The choice of thermal carrier is critical to ensure optimal manufacturing

Historically steam, fuelled by coal, has been the most prevalent thermal carrier in South African industry. However, according to Dennis Williams, Commercial Director of boiler operations and maintenance service provider AES, times are changing, with the manufacturing and processing sector needing to review the energy reticulation systems and thermal carriers currently in use.

When it comes to the correct choice of thermal carrier, Williams believes many questions must be asked: “How is steam being used? Should steam supply be outsourced? Is steam the right fit for every process in the manufacturing or processing facility? How much of that facility is aligned with steam – and how much with another thermal carrier? What are the implications of switching those? If changes are made, could the cost of production be reduced and quality improved?”

He advises that the best place to start is by fully understanding the company’s primary product, and the potential roles of different thermal carriers in the production process.

Steaming ahead

Steam remains the most user-friendly thermal carrier. Inert, non-toxic and safe, it minimises dangers such as product contamination or fire in the event of a leak – which can happen with thermal oil, which is highly flammable and operates at high temperatures. Therefore, from a process safety management perspective, steam is a good choice.

Furthermore, steam can be generated across a range of pressures and heating can be tightly controlled: “For the purposes of controlling temperature to cook food, one does not want to scald it. When relying on steam at a certain pressure, the thermodynamics preclude that,” Williams explains.

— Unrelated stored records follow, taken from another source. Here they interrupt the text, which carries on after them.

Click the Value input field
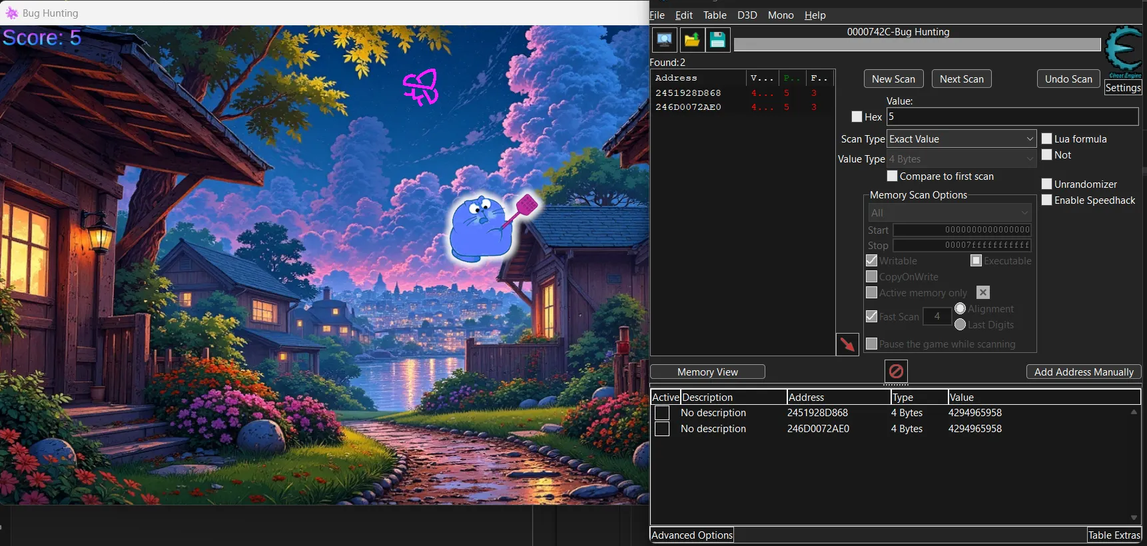pos(1012,117)
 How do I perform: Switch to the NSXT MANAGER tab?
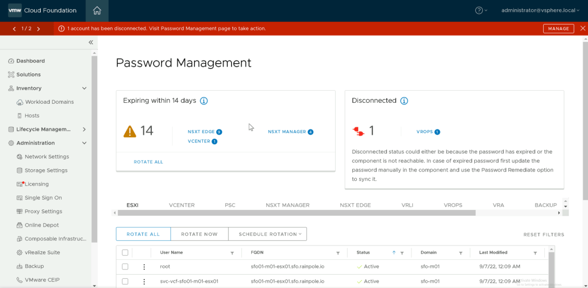(287, 205)
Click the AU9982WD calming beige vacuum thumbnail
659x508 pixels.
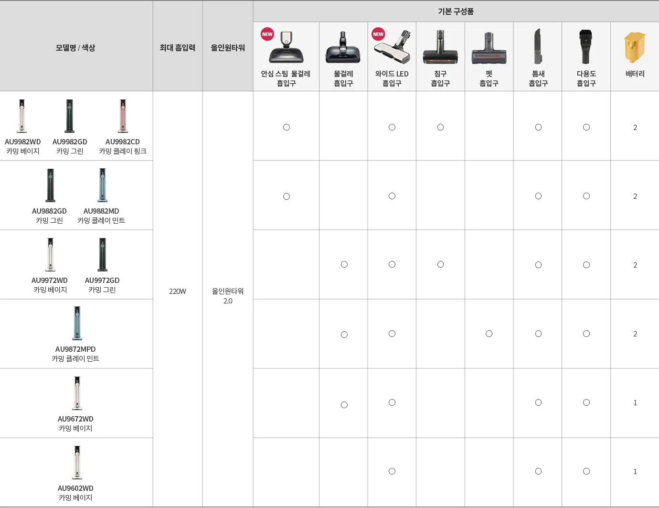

When using thermal oil or other heat transfer fluids, temperature control is more challenging, because the production process hinges on a temperature differential with no phase change: ”If thermal oil is used at 350°C and only 180°C is required for the product, the flow must be controlled to avoid scorching the product. However, a significant flow is also required to transfer the same amount of energy – compared to using steam – because that phase change is not there and heat transfer relies on sensible heat transfer,” he advises.

Pressurised hot water

Williams says that lower temperature requirements of 120 to 150°C do not require steam. Instead, by using a pressurised water heater, the water temperature will rise to the desired level without boiling and flashing to steam.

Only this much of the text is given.